Yeah, its a shame hormesis isn't more publically known. There's been so much research done behind it for the past few decades across the human body to show the relatively low dose rates can be biopositive by stimulating the repair mechanisms that you'd think policy would change. However public perception is still unfortunately driven by fear and the media reinforces that with the LNT model.
I can understand where NASA is coming from though by still sticking with LNT in practice.. When you're in a life-critical risk averse line of work as an astronaut, especially deep space.
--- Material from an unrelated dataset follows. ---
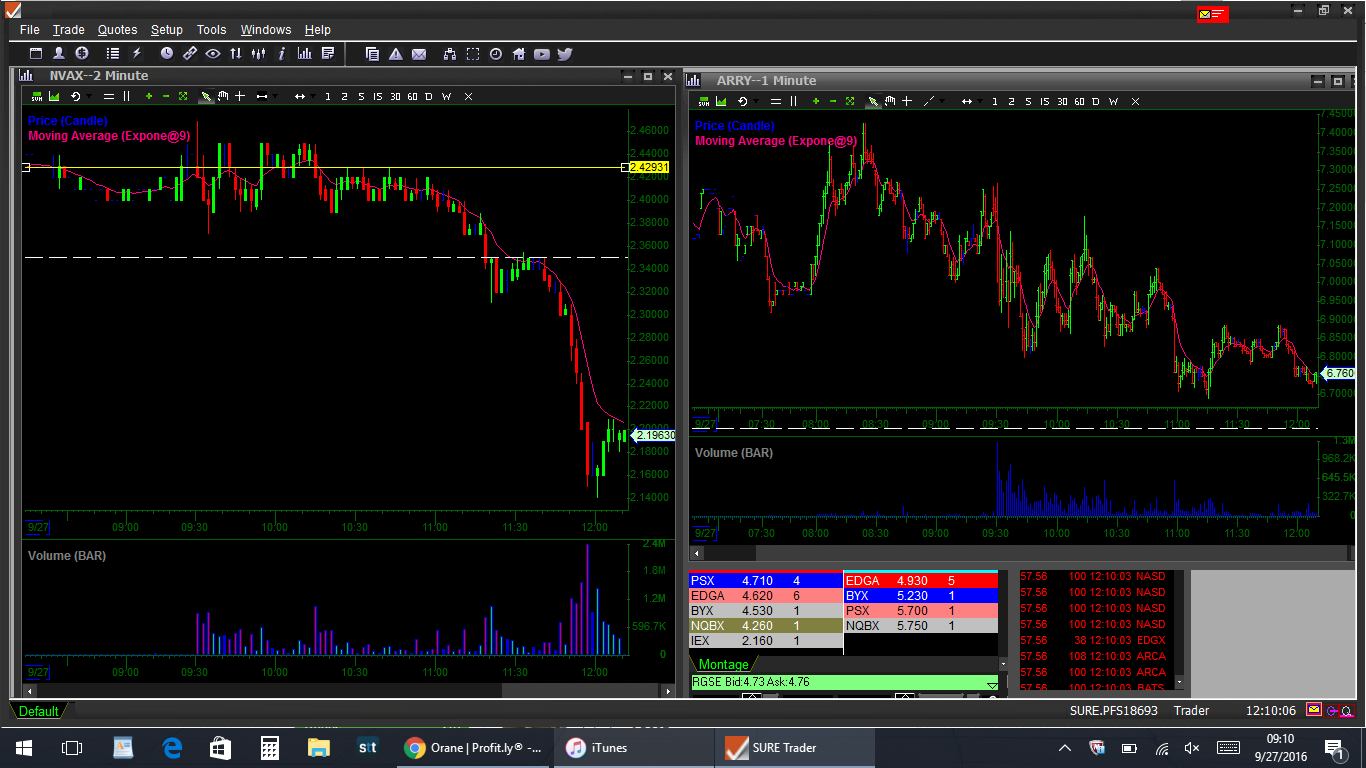Viewport: 1366px width, 768px height.
Task: Toggle vertical lines on NVAX chart toolbar
Action: click(x=126, y=97)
You can't take any chances as it all just compounds.
Well Gamma rays are virtually impossible to block without shoving a big chunk of heavy element between you and the source. They aren't affected by magnetic or electric fields and are much harder to physically block than larger particles like proton or beta radiation. Neutron
Yeah but out astronauts don't spend any where near as much time in high radiation regions, plus there's the issue of the fact that mars itself doesn't offer much protection from radiation so you have that on top of it all.
Okay that sounds great and all but unless a major medical body comes out and declares it as consensus I'd like to keep my ambient radiation levels low k thx.
But the EPA said that radiation is good for you, what gives!
wouldn't be first thing to ruin my gut.
I don't believe the radiation in space is real. It's just to keep us on Earth and fullfill others dreams.
Couldn't they line the habitable part of the ships with tubes that run the liquid fuel through? Similar to the engines on the Orbiter of the space shuttle, the fuel is run through them before being burned which keeps the temperatures much cooler. I don't know if that would work the same as straight water, though
While that is a very interesting review article, it's also over 12 years old now. Science moves fast my man. I found a comprehensive review article published for free just last month on the same subject.
Elon Musk was fired m8
As chairman, he's still CEO.
Absolutely there is a huge difference.
I'm not even very well versed on the subject, just the basics really, but I felt like posting about it!